- Full name: Allana Amy Slater
- Born: 3 April 1984 (age 42) Perth, Western Australia, Australia

Gymnastics career
- Discipline: Women's artistic gymnastics
- Country represented: Australia
- Club: Western Australian Institute of Sport
- Former coaches: Nikolai Lapchine; Jo Richards
- Retired: 2005
- Medal record
Representing Australia
World Championships
| Bronze medal – third place | 2003 Anaheim | Team |
World Cup Final
| Silver medal – second place | 2000 Glasgow | Uneven Bars |
| Bronze medal – third place | 2002 Stuttgart | Floor Exercise |
Commonwealth Games
| Gold medal – first place | 1998 Kuala Lumpur | Team |
| Gold medal – first place | 2002 Manchester | Team |
| Gold medal – first place | 2002 Manchester | Vault |
| Silver medal – second place | 1998 Kuala Lumpur | All-Around |
| Silver medal – second place | 1998 Kuala Lumpur | Floor Exercise |
| Silver medal – second place | 2002 Manchester | Uneven Bars |
| Silver medal – second place | 2002 Manchester | Balance Beam |
| Bronze medal – third place | 2002 Manchester | All-Around |

= Allana Slater =

Australian artistic gymnast

Allana Amy Slater (born 3 April 1984) is a retired Australian artistic gymnast. The Australian senior all-around National Champion in 2000, 2003 and 2004 and a multiple medalist at the Commonwealth Games, Slater is one of Australia's most internationally successful gymnasts.

==Early life==
Allana Slater was born on 3 April 1984 in Perth, Western Australia. She started gymnastics at 16 months old.

==Gymnastics career==
Slater competed at the 1998 Commonwealth Games in Kuala Lumpur, receiving Australia's first ever Commonwealth Games team gold medal. Individually, she also won two silver medals in the all around and floor exercise finals.

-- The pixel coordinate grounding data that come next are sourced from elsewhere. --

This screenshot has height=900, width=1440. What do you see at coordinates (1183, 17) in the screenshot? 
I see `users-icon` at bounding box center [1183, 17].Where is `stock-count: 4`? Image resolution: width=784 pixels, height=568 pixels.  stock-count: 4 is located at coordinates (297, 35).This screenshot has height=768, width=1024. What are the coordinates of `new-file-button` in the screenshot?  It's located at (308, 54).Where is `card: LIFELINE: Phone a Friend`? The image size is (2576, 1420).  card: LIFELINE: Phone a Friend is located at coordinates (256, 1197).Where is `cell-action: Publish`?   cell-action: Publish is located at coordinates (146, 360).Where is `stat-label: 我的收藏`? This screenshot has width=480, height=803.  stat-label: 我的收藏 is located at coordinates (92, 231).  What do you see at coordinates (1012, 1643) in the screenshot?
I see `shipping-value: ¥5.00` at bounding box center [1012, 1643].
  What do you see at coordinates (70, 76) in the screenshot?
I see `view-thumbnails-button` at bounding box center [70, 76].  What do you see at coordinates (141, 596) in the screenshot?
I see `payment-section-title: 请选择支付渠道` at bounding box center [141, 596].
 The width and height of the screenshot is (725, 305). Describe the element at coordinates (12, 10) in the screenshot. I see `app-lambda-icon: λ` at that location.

Slater and her Australian teammates finished fifth at the 1999 World Championships. At the same competition, Slater earned the highest place individual world ranking ever achieved by an Australian gymnast when she finished 9th in the individual all around.

In July 2000 at the Olympic Trials, Slater won to secure a place on her first Olympic team. The team finished in 7th place. Individually, Slater went on to compete in the individual all around where she finished in 16th place.

In the all-around final at Sydney 2000, Slater alerted officials to an equipment problem. Just before the third rotation, Slater, who was on vault in that rotation, realised that the vaulting horse seemed to be at the wrong height relative to her own stature and alerted her coach and the judges. Officials measured the apparatus and found that it had in fact been set 5 cm too low. The mistake was corrected and the gymnasts who had vaulted in the first two rotations were offered the chance to retake their vault. However, many had already been mentally affected by this mistake and subsequently performed worse in the other disciplines, while Britain's Annika Reeder had been injured and was forced to pull out of the event entirely.

After the Olympics, Slater returned to Europe at the end of the year to take part in the last two events on the World Cup Circuit.

In 2002, Slater won her second World Cup Grand Prix gold medal at the Cottbus event on the floor in Germany. The Pacific Alliance Championships soon followed and Slater helped the Australian team to a silver medal as well as picking up an individual silver medal on the floor exercise. At the Australian Championships, she finished in second place overall just behind Alex Croak, and won three of the four individual apparatus titles. This event doubled as the first selection trial for the Commonwealth Games team, and after a month-long selection camp at the Australian Institute of Sport (AIS) in Canberra, Slater was named in her second Commonwealth Team. At the games, Australia won the team title by almost four points. Slater won four individual medals and returned home as one of the most successful Australian team members. Slater was then selected as Australia's only representative for the 2002 World Artistic Gymnastics Championships after winning five gold medals at the selection trials.

In 2003 at the world championships in Anaheim, Slater led the Australian team to the bronze medal, the first ever won by any Australian female gymnast at this level.

Slater competed in the 2004 Olympic Games in Athens, Greece, where she qualified for the balance beam final, but did not win a medal after a fall from the beam. She retired from gymnastics on 24 August 2005.

==After gymnastics==

After retirement, Slater has gone on to do some television work in Australia, providing commentary for Australian cable television for some gymnastics events, as well as doing some television presenting work during the Australian coverage of the 2005 World Gymnastics Championships. Slater also had a cameo in the 2006 gymnastics film Stick It. In 2007, Slater took up pistol shooting.

In 2011, she was inducted into the Western Australian Institute of Sport Hall of Champions.

Slater married Scott Penney in 2013; they have a son born in 2019. As of 2020, Slater works as a physiotherapist and a sonographer. Slater also currently serves on the WA Olympic Council.